Ayşegül Yüksel

İnsanlığın kara deliği

21 Kasım 2017 Salı

Önce ‘Dionysos’un Dönüşü’ başlıklı yapıtı (Habitus Kitap) için TÜYAP Kitap Fuarı’nda söyleşi ve imza; festivalin ilk günü (13 Kasım) ‘Bir Daha’ oyununun sonuncusu olduğu ‘Üçleme’nin ilk iki metni ‘Alarme’ ve ‘Amore’un film gösterimleri; aynı gün içinde ‘Küreselleşme Çağında Oyuncu’ başlıklı söyleşi; ardından, ‘Bir Daha’nın (14-15 Kasım) sunuluşu...

Ünlü tiyatro adamı, Attis Tiyatrosu’nun kurucusu Theodoros Terzopoulos 21. İstanbul Tiyatro Festivali’ni işte böyle kucakladı. Terzopoulos, tiyatromuza dost bir ‘komşu’... Onu 1990’daki İstanbul Tiyatro Festivali’nde, Euripides’in ‘Bakkhalar’ oyunuyla tanımıştık. 1999’da Attis Tiyatrosu - İstanbul Tiyatro Festivali ortak yapımı, Türk ve Yunan oyuncuların yer aldığı ‘Herakles’in İnişi’nde yine Terzopoulos imzası vardı. 2006’da Türk ve Yunan oyuncularla birlikte kotardığı, Aeskilos’un ‘Persler’i sunuldu. Türk, Yunan ve Alman oyuncuların yer aldığı, Aeskilos’un ‘Zincire Vurulmuş Prometheus’ oyunu ise Attis Tiyatrosu Atina Festivali – İstanbul Avrupa Başkenti 2010 – Essen Avrupa Kültür Başkenti 2010 ortak yapımıydı. Sanatçı yedi yıllık bir aradan sonra ‘Bir Daha’ ile bir kez daha İstanbul’da...

Siyah beyaz sahnede siyahlar içinde erkek (Antonis Myriagkos) ve dişi (Sophia Hill) iki oyuncu. Sahnenin iki köşesinde oturdukları yerden sessizce ayağa kalkarak bir örnek adımlarla birbirlerine yaklaşıyorlar. Sessizlik içinde oluşan hareketlerindeki kusursuz uyum ustalıklı bir dans gösterisini çağrıştırıyor. Ne ki ikisinin de ellerinde tuttuğu 4 dev usturanın vahşi parıltısı, sahne olayının tüketici/‘yok edici’ dokusuyla buluşturuyor seyirciyi. Antik Yunan tiyatrosunun ‘dinsel ritüel’den kaynaklanan ‘çatışma’ özlü devinimi, Terzopoulos’un simgesel koreografisiyle buluşunca, sahnede 55 dakikası izlenen sonsuz bir ‘iç çatışma’ya dönüşüyor.

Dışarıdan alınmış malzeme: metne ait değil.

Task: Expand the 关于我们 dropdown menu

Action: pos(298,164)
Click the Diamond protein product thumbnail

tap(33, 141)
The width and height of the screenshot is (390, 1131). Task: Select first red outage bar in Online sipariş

‘Çatışma’nın simgesel boyutunda sevişme örgesi var. Birbirine dik ya da koşut çizilmiş dar yollarda biçimlenen hareket düzeni, önce yavaş, sonra da yoğunlaşan bir tempoyla, oyun kişilerini daracık bir eşikteki birleşme anına yaklaştırıyor. Kıyıcı/ kesici bir tehlike oluşturan usturaların bu süreç boyunca bedenlerle iç içe geçişini izlerken, ‘birleşme’ olgusunun, Antik Yunan komedisinin üremeyi kutsayan, ‘yaşama dönük’ yanını değil, Sophokles’in tragedyasında Oedipus’un annesi Iokasta ile evlenerek yarattığı yazgının ‘ölümcül olan’ yanını görüyoruz.

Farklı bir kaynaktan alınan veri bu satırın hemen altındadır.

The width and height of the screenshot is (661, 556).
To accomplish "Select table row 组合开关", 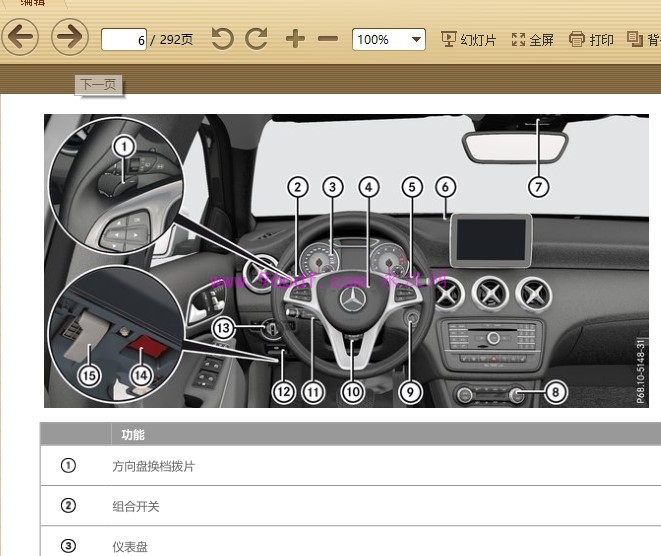I will (x=350, y=506).
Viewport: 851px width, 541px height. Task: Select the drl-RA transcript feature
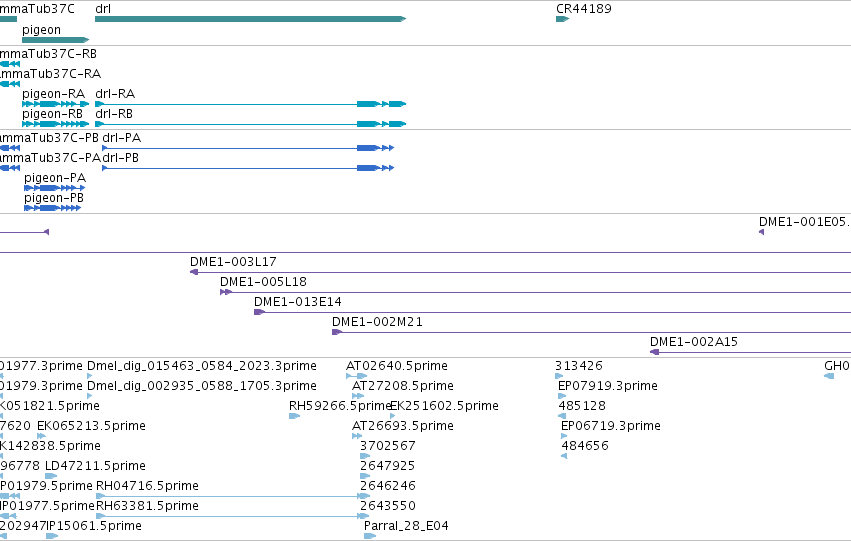250,104
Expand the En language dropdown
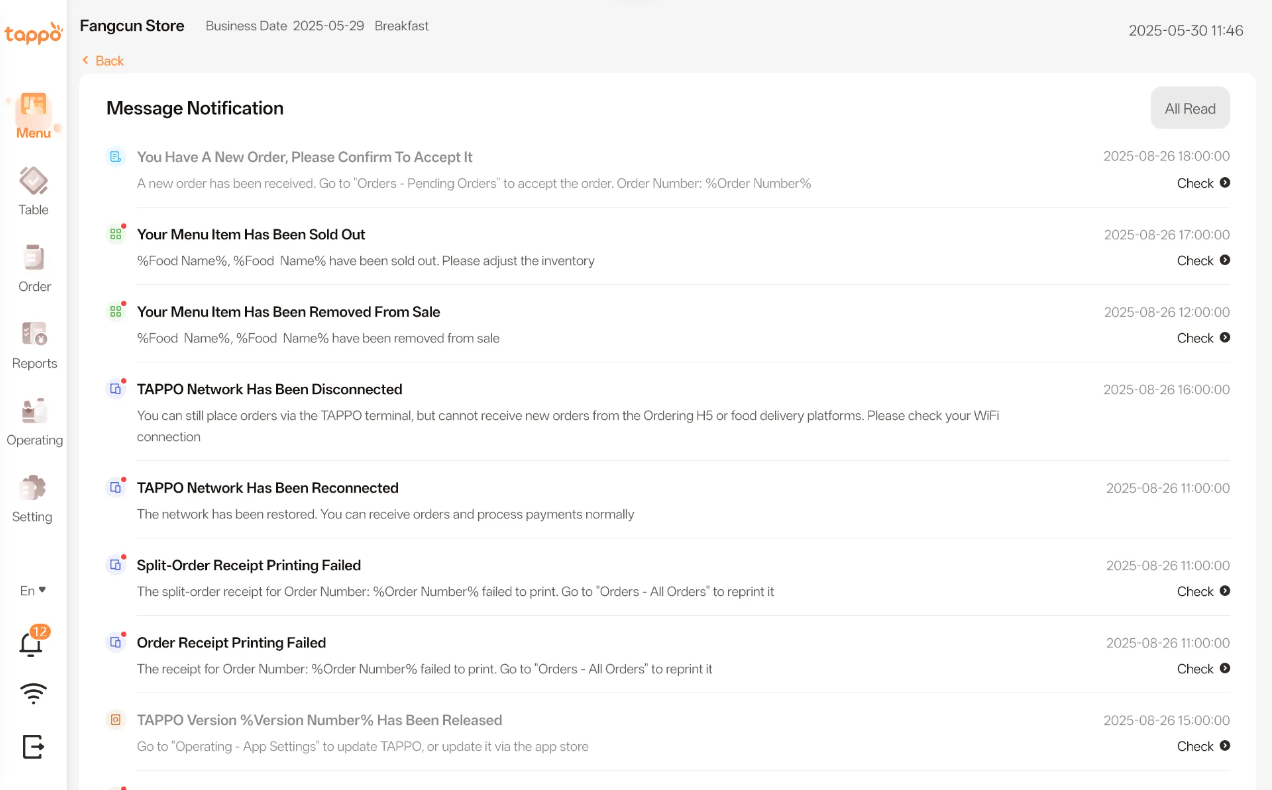The image size is (1272, 790). coord(33,590)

Yaşanan, ‘günahlardan arınma’ çabası olsa da, iki bedenin içine dolan ‘kan’ (çünkü birbirlerini kanatıyorlar) onları daha derin acılara çekiyor. (Oedipus’un çektiği acı, Ortodoks inancının ‘günah duygusu’ ile mi buluşuyor’?) Thomas Tsalapatis’in şiirinden uyarlanan kısa metin, şarkı ya da çığlık biçiminde, kısacık süreçlerde dökülüyor ikilinin dudaklarından. ‘Bir gün toprağın altına girersem, günahlarımın ağırlığını sen taşıma, sevgilim’ dizelerinin yinelendiği, ölümcül (usturalarla görselleştirilmiş) bir erotizm ikliminde biçimleniyor sevişmeyle simgelenen umutsuz ‘arayış.’ ‘Arayış’ın temelinde, Antik Yunan tragedyasının irdelediği, Brecht tiyatrosunun da toplumsal bağlamda araştırdığı ‘kötülük’ olgusunu bulup çıkarmayı, bir başka deyişle, insanlığın bilinmezini içeren ‘kara delik’ten ötesine geçmeyi amaçlayan bir sorgulama var.

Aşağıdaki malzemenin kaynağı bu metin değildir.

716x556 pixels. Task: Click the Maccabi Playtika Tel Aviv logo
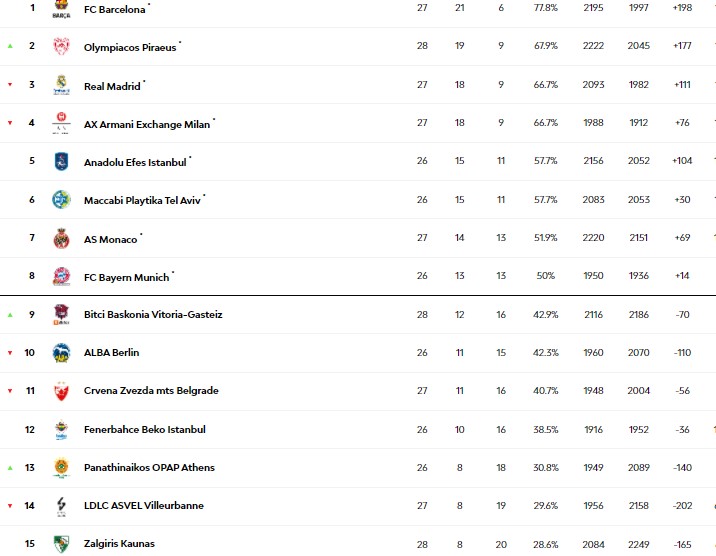click(x=61, y=199)
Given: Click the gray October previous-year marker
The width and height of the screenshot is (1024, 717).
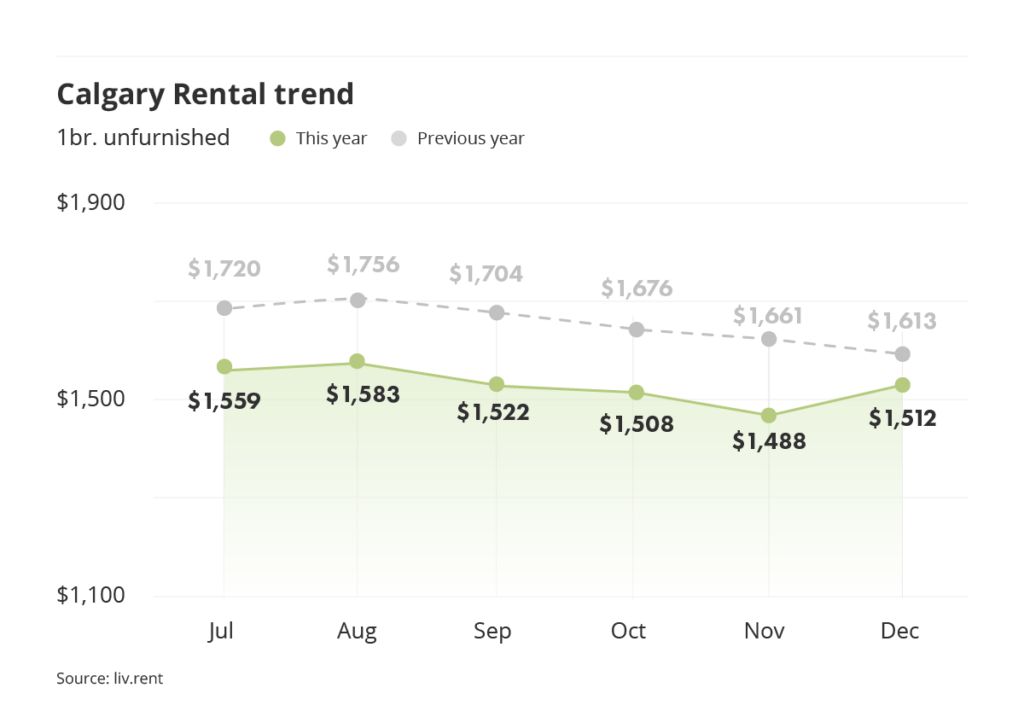Looking at the screenshot, I should [x=636, y=329].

Terzopoulos, ‘aranan’ın ‘hiçlik’ olduğunu söylüyor. Samuel Beckett’in yapıtlarında ulaştığı ‘hiçlik’ noktasına, kendisinin de ‘sahne dili’ yoluyla ulaşmayı amaçladığını, ‘Bir Daha’nın sonrasındaki söyleşide belirtiyor. Terzopoulos ve usta sanatçılarından, ‘modernite’nin ‘iç dünyamız’a bakışının kusursuz anlatımını izliyoruz.